I always tell them that the best way to start is to start talking to your family.  You need to collect as much information as possible that may exist within your family’s memory and closets.  Start with the members of your family that are the oldest.  Ask them for as much detail as possible about the names, places and dates of your ancestors.  I also recommend starting with one particular line in your family that either interests you the most or you think may be the easiest.  Once people come to the Milstein Division, we usually start them off by searching the U.S. Federal Census records.  They are available online from 1790-1930 and are searchable by name.  The Census, which is taken every ten years as I’m sure our readers know since we’re in a census year right now, has lots of details that help people fill in gaps that will ultimately help take them back another generation.

Is the entire collection of the Milstein Division digitized and what resources beyond the NYPL collection do you offer?

The Milstein collection is quite large (over 400,000 volumes) and has gotten even bigger with the donation of the New York Genealogical & Biographical Society’s library last year.  Selected parts of our collection are digitized.  Some family histories that are out of copyright (pre-1923) are in Google Books. Many Federal records, like censuses, passenger lists, and military records, which we have on microfilm, are now online mostly through databases we subscribe to for free public use in the library such as Ancestry, Footnote and HeritageQuest.  Through the online resources, we can offer access to lots of collections that reside in repositories all over the world.  If the actual records are not digitized we often have access to indexes.  And if we don’t have something and it’s not online, the librarians here help people find where to go.

PBS recently presented a program about family history and the Milstein Division will be featured in an upcoming episode of NBC's "Who do you think you are?" Have you noticed an increase in visits or inquiries resulting from these shows?

We are definitely seeing an impact and are getting many more questions especially from people who are just getting started.  This is not the first time television has sparked an interest in genealogy.  In 1977, the television miniseries Roots, based on the book by Alex Haley, also made researching your family history very popular.  But since then, the Internet and DNA have transformed the process and has made this activity much more accessible and addictive.
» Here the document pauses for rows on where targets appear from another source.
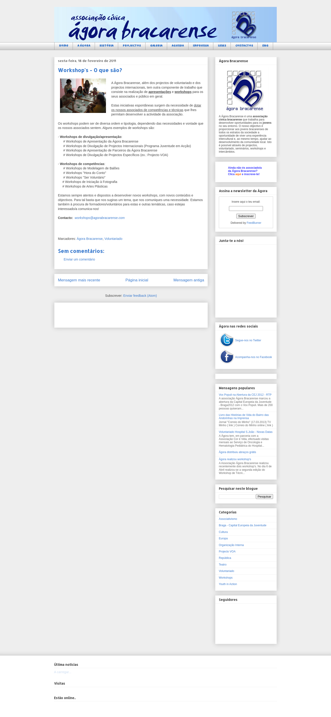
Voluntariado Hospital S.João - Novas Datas (245, 432)
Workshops (226, 577)
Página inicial (137, 280)
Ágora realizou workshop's (235, 459)
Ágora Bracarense (90, 239)
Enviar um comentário (79, 259)
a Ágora (83, 46)
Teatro (222, 564)
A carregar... (62, 672)
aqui (238, 174)
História (107, 46)
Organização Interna (231, 545)
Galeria (156, 46)
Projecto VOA (227, 551)
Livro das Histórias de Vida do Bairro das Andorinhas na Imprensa (244, 416)
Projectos (132, 46)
How does the Milstein Division use social media?

We are always looking for new ways to connect to our users and potential users. You can follow us on Facebook and Twitter.  We have a Milstein blog where you will find wonderful stories about the past told by our librarians through the varied and unique collections held here in the Milstein Division.

We have some of our terrific New York City historical images on Flickr Commons, and of course, a much bigger collection on the NYPL Digital Gallery.

Thanks for taking the time to talk to us.